The press as a target

EDITORIAL 14 Nov 2018
The press as a target

The recent arrest and detention of the Editor-in-Chief of the English news desk of Equinoxe Television, Mimi Mefo Takambou, is not so much a surprise to many who have been following events in the country, as it only further weakens our claim to be a country that fully respects the norms of democracy.
And as a country which arrogates unto itself the pride of being an “advanced democracy” as the case of Mimi, is just another proof that journalists, particularly of the private press, are the little enemies of the regime and must be targeted and punished under laws that do not conform to the norms of democracy.
We want to commend the authorities, whoever it is that gave orders for her release especially on a Saturday. We urge the authorities to follow up with their gesture by asking the dropping of any charges against her and an instant discontinuance of the case. Like it or not, the Mimi affair has come to cast another serious dent on our country’s image.

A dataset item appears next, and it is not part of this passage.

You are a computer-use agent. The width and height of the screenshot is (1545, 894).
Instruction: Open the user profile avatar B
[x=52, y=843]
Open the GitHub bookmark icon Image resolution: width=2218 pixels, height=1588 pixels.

We in this Newspaper consider it an aberration from these norms as well as the procedures that govern a free press. That, the journalist has become a very welcome client of military tribunals since the anti-terrorism law was adopted by parliament a few years back, is a challenge to our perception of the future of our country. By all considerations, the press has its place in the realm of society and deserves its pride of place in guaranteeing the equation necessary to produce a balance in the entire governance process.
It would be recalled that when this anti-terrorism law was enacted a few years back, it did provoke serious debate on the grounds that it encroached on certain fundamental liberties which seriously eroded the freedom of the press and has only left on its track, the impression that the press no longer has the right to its own independent appraisal or judgement of issues, other than what the official version of any situation says.
That, media men and women should become scapegoats of an unpleasant law just because they made mention of the errors and unscrupulous misdeeds of some government officials is indeed unfortunate. According to a statement issued by the Minister of Communication, Issa Tchiroma Bakary, Mimi has been charged with the dissemination of false news, insults against constituted bodies and civil servants. She has also been charged with inciting revolt against the government and institutions of the republic.
The truth is that all these are borne in the infamous and obnoxious anti-terrorism law which only reduces the ordinary citizen to a being that has no opportunity to exercise his inalienable rights, the journalist inclusive. If this country now seems grounded even on our cruise towards emergence, it is because of the corruption that has been institutionalised by civil servants and has become our way of life.
Will the press be seen to be doing a disservice to this nation by continuing to drum up the misdeeds of public servants? Or must we continue to remind Cameroonians about the number of times that the head of state himself has cried out loudly enough, about corruption and inertia being his major worries in the governance system? Or can anyone deny the fact that the Cameroonian civil servants are counted among the richest in a country were the minimum wage is pegged at FCFA 36,000? Has anyone mustered the courage of asking them how they got there, other than through corruption?
So must the press play along with these scruples just because we must allow corruption to remain our way of life? Certainly the answer is NO. Looking even at what Tchiroma has described as constituted bodies which he claims the journalist, Mimi, has insulted, have some of them performed above the standards of being criticised? After the head of state’s inaugural speech in which he stressed that the goal for achieving emergence must become a national course, rallying all our fellow citizens in order to transform Cameroon into a modern and socially advanced country, one would expect that we must fall back from such deeds that would thwart true reasoning and destroy our faith in our version of the rule of law.
We strongly believe that ordinary Cameroonians have passed the stage where they cannot best judge or appraise issues and act on the strength of their own judgements than only wait to be incited by a journalist’s story. If therefore we must consolidate our democracy, let us live and let’s live by shunning overzealousness.
It is in this spirit that we call for a stop in the wanton arrests of journalists and their trial in marshal courts. We certainly have too much in our hands that we think the more serious issues should be tackled. Certainly with the Anglophone problem still unsolved, we are still entangled in the web.